◆ Objective
Could you reproduce the records below word for word, starting at the line containing "At what coordinates should I click to accomplish: Click 'hassle" and ending with the final line of the records?

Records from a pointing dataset
◆ ◆ ◆ ◆ ◆ ◆ ◆
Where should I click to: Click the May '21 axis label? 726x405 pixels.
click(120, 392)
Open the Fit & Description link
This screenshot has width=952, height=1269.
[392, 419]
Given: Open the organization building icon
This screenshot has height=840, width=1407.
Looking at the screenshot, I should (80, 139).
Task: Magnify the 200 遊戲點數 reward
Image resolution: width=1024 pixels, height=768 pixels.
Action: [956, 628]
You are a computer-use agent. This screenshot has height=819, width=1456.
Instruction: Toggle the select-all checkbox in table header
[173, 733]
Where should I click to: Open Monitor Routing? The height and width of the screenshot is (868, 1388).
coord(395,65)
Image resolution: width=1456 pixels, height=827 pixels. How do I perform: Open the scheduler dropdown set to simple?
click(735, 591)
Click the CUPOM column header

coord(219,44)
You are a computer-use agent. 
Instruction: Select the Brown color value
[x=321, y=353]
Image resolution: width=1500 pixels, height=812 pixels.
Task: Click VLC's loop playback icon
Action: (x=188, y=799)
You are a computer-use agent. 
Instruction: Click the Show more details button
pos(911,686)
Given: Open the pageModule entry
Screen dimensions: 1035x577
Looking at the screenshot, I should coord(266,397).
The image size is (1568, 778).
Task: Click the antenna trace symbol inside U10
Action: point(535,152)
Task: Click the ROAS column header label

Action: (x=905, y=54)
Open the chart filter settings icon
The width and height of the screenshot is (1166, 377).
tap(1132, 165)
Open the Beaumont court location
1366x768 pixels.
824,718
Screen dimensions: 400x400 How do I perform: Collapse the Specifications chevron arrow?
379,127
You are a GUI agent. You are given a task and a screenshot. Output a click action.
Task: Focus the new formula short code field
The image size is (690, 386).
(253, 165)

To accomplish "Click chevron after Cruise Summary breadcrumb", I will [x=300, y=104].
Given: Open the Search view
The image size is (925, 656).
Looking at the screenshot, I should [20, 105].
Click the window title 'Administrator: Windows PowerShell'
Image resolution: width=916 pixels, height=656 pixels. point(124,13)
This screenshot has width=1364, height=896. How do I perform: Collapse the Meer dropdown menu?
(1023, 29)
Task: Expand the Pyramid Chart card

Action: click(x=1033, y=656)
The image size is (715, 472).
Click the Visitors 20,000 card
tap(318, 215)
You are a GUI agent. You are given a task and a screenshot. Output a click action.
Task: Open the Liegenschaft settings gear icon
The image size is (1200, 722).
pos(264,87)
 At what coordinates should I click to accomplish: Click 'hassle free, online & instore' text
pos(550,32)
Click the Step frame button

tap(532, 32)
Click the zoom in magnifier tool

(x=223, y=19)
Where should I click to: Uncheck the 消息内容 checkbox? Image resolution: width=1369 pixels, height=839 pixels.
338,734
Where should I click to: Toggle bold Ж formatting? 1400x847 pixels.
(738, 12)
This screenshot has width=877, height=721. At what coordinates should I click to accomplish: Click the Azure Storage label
◆ ◆ ◆ ◆ ◆ ◆ ◆
◆ Solution for this exercise
 At what coordinates should I click to accomplish: Click 'hassle free, online & instore' text
pos(550,32)
Click the Step frame button

tap(532, 32)
Click the zoom in magnifier tool

(x=223, y=19)
Where should I click to: Uncheck the 消息内容 checkbox? Image resolution: width=1369 pixels, height=839 pixels.
338,734
Where should I click to: Toggle bold Ж formatting? 1400x847 pixels.
(738, 12)
This screenshot has width=877, height=721. At what coordinates should I click to accomplish: Click the Azure Storage label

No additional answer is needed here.